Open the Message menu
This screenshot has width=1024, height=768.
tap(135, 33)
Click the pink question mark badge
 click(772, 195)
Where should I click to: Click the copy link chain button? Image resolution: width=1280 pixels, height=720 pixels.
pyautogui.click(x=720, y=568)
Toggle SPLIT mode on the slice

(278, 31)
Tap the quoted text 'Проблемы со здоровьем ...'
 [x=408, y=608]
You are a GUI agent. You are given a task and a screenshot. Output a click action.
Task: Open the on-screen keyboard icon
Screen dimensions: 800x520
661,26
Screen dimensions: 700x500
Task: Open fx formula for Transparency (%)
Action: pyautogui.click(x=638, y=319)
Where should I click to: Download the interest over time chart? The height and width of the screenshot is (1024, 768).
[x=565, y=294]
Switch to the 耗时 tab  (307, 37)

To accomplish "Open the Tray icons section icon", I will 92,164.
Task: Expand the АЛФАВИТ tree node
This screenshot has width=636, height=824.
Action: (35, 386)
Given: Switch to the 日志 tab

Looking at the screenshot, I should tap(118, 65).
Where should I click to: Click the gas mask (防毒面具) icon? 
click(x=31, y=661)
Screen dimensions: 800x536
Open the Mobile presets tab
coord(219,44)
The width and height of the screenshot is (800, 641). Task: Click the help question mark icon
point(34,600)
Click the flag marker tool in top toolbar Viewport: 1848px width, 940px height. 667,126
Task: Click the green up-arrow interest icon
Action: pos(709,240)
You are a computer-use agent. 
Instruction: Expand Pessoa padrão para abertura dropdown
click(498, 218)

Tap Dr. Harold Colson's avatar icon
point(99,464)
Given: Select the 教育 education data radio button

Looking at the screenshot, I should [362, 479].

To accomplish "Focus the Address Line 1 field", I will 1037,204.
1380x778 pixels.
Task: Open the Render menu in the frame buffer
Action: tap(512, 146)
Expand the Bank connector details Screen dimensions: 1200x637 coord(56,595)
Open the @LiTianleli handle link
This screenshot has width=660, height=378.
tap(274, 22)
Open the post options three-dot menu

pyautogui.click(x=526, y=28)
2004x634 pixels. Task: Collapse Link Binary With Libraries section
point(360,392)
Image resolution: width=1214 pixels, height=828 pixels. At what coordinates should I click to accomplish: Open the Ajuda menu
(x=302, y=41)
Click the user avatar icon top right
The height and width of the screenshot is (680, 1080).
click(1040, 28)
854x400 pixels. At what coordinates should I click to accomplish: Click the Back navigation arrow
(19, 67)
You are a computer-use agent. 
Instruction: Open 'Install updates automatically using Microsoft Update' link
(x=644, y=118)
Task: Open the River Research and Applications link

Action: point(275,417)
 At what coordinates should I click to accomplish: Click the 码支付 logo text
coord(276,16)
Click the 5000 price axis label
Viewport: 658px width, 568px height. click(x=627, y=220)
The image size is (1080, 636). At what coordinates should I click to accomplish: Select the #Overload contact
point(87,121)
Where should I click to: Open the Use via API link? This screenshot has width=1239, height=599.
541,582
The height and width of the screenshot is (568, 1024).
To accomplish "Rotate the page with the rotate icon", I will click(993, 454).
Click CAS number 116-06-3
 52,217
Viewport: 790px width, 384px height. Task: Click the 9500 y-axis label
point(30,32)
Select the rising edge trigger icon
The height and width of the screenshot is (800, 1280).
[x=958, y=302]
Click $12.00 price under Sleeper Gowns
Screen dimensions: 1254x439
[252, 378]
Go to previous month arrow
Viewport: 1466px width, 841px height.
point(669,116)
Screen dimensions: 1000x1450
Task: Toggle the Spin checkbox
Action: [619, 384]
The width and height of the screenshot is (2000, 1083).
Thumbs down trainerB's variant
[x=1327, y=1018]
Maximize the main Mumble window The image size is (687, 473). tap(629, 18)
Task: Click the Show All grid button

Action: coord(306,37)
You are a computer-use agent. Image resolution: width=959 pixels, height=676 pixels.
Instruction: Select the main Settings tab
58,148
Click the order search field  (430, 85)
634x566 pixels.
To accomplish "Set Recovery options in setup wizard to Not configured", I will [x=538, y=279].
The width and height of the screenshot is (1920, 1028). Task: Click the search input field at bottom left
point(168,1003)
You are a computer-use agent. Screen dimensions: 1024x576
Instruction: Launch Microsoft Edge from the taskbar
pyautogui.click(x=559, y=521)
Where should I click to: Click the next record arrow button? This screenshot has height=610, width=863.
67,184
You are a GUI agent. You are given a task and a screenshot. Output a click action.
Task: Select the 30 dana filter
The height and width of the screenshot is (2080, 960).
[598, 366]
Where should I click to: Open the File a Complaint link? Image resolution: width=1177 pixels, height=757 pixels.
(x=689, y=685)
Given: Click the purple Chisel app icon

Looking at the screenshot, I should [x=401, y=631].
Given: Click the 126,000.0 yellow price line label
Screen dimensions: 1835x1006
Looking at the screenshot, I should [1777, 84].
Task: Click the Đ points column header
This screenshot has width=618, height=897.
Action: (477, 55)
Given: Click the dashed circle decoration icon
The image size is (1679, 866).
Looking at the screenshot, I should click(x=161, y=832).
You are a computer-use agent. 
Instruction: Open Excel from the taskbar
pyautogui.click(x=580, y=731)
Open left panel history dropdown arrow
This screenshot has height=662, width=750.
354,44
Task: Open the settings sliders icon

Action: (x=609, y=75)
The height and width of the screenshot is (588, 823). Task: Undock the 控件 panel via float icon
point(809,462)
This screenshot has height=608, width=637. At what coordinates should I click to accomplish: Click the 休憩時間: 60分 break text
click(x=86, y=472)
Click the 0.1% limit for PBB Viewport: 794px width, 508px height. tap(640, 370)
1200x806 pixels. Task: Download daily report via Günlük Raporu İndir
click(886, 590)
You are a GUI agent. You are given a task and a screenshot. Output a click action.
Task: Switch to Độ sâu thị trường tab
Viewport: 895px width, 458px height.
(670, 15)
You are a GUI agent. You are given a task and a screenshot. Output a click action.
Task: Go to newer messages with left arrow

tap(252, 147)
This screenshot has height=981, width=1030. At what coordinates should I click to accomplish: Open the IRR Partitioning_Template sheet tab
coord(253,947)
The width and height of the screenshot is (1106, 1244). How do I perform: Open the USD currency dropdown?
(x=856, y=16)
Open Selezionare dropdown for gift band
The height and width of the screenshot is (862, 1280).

****************************************

Work item: In full and without alteration, repeat the records.

Output of the task:
Open the Message menu
This screenshot has width=1024, height=768.
tap(135, 33)
Click the pink question mark badge
 click(772, 195)
Where should I click to: Click the copy link chain button? Image resolution: width=1280 pixels, height=720 pixels.
pyautogui.click(x=720, y=568)
Toggle SPLIT mode on the slice

(278, 31)
Tap the quoted text 'Проблемы со здоровьем ...'
 [x=408, y=608]
You are a GUI agent. You are given a task and a screenshot. Output a click action.
Task: Open the on-screen keyboard icon
Screen dimensions: 800x520
661,26
Screen dimensions: 700x500
Task: Open fx formula for Transparency (%)
Action: pyautogui.click(x=638, y=319)
Where should I click to: Download the interest over time chart? The height and width of the screenshot is (1024, 768).
[x=565, y=294]
Switch to the 耗时 tab  (307, 37)

To accomplish "Open the Tray icons section icon", I will 92,164.
Task: Expand the АЛФАВИТ tree node
This screenshot has width=636, height=824.
Action: (35, 386)
Given: Switch to the 日志 tab

Looking at the screenshot, I should tap(118, 65).
Where should I click to: Click the gas mask (防毒面具) icon? 
click(x=31, y=661)
Screen dimensions: 800x536
Open the Mobile presets tab
coord(219,44)
The width and height of the screenshot is (800, 641). Task: Click the help question mark icon
point(34,600)
Click the flag marker tool in top toolbar Viewport: 1848px width, 940px height. 667,126
Task: Click the green up-arrow interest icon
Action: pos(709,240)
You are a computer-use agent. 
Instruction: Expand Pessoa padrão para abertura dropdown
click(498, 218)

Tap Dr. Harold Colson's avatar icon
point(99,464)
Given: Select the 教育 education data radio button

Looking at the screenshot, I should [362, 479].

To accomplish "Focus the Address Line 1 field", I will 1037,204.
1380x778 pixels.
Task: Open the Render menu in the frame buffer
Action: tap(512, 146)
Expand the Bank connector details Screen dimensions: 1200x637 coord(56,595)
Open the @LiTianleli handle link
This screenshot has width=660, height=378.
tap(274, 22)
Open the post options three-dot menu

pyautogui.click(x=526, y=28)
2004x634 pixels. Task: Collapse Link Binary With Libraries section
point(360,392)
Image resolution: width=1214 pixels, height=828 pixels. At what coordinates should I click to accomplish: Open the Ajuda menu
(x=302, y=41)
Click the user avatar icon top right
The height and width of the screenshot is (680, 1080).
click(1040, 28)
854x400 pixels. At what coordinates should I click to accomplish: Click the Back navigation arrow
(19, 67)
You are a computer-use agent. 
Instruction: Open 'Install updates automatically using Microsoft Update' link
(x=644, y=118)
Task: Open the River Research and Applications link

Action: point(275,417)
 At what coordinates should I click to accomplish: Click the 码支付 logo text
coord(276,16)
Click the 5000 price axis label
Viewport: 658px width, 568px height. click(x=627, y=220)
The image size is (1080, 636). At what coordinates should I click to accomplish: Select the #Overload contact
point(87,121)
Where should I click to: Open the Use via API link? This screenshot has width=1239, height=599.
541,582
The height and width of the screenshot is (568, 1024).
To accomplish "Rotate the page with the rotate icon", I will click(993, 454).
Click CAS number 116-06-3
 52,217
Viewport: 790px width, 384px height. Task: Click the 9500 y-axis label
point(30,32)
Select the rising edge trigger icon
The height and width of the screenshot is (800, 1280).
[x=958, y=302]
Click $12.00 price under Sleeper Gowns
Screen dimensions: 1254x439
[252, 378]
Go to previous month arrow
Viewport: 1466px width, 841px height.
point(669,116)
Screen dimensions: 1000x1450
Task: Toggle the Spin checkbox
Action: [619, 384]
The width and height of the screenshot is (2000, 1083).
Thumbs down trainerB's variant
[x=1327, y=1018]
Maximize the main Mumble window The image size is (687, 473). tap(629, 18)
Task: Click the Show All grid button

Action: coord(306,37)
You are a computer-use agent. Image resolution: width=959 pixels, height=676 pixels.
Instruction: Select the main Settings tab
58,148
Click the order search field  (430, 85)
634x566 pixels.
To accomplish "Set Recovery options in setup wizard to Not configured", I will [x=538, y=279].
The width and height of the screenshot is (1920, 1028). Task: Click the search input field at bottom left
point(168,1003)
You are a computer-use agent. Screen dimensions: 1024x576
Instruction: Launch Microsoft Edge from the taskbar
pyautogui.click(x=559, y=521)
Where should I click to: Click the next record arrow button? This screenshot has height=610, width=863.
67,184
You are a GUI agent. You are given a task and a screenshot. Output a click action.
Task: Select the 30 dana filter
The height and width of the screenshot is (2080, 960).
[598, 366]
Where should I click to: Open the File a Complaint link? Image resolution: width=1177 pixels, height=757 pixels.
(x=689, y=685)
Given: Click the purple Chisel app icon

Looking at the screenshot, I should [x=401, y=631].
Given: Click the 126,000.0 yellow price line label
Screen dimensions: 1835x1006
Looking at the screenshot, I should [1777, 84].
Task: Click the Đ points column header
This screenshot has width=618, height=897.
Action: (477, 55)
Given: Click the dashed circle decoration icon
The image size is (1679, 866).
Looking at the screenshot, I should click(x=161, y=832).
You are a computer-use agent. 
Instruction: Open Excel from the taskbar
pyautogui.click(x=580, y=731)
Open left panel history dropdown arrow
This screenshot has height=662, width=750.
354,44
Task: Open the settings sliders icon

Action: (x=609, y=75)
The height and width of the screenshot is (588, 823). Task: Undock the 控件 panel via float icon
point(809,462)
This screenshot has height=608, width=637. At what coordinates should I click to accomplish: Click the 休憩時間: 60分 break text
click(x=86, y=472)
Click the 0.1% limit for PBB Viewport: 794px width, 508px height. tap(640, 370)
1200x806 pixels. Task: Download daily report via Günlük Raporu İndir
click(886, 590)
You are a GUI agent. You are given a task and a screenshot. Output a click action.
Task: Switch to Độ sâu thị trường tab
Viewport: 895px width, 458px height.
(670, 15)
You are a GUI agent. You are given a task and a screenshot. Output a click action.
Task: Go to newer messages with left arrow

tap(252, 147)
This screenshot has height=981, width=1030. At what coordinates should I click to accomplish: Open the IRR Partitioning_Template sheet tab
coord(253,947)
The width and height of the screenshot is (1106, 1244). How do I perform: Open the USD currency dropdown?
(x=856, y=16)
Open Selezionare dropdown for gift band
The height and width of the screenshot is (862, 1280).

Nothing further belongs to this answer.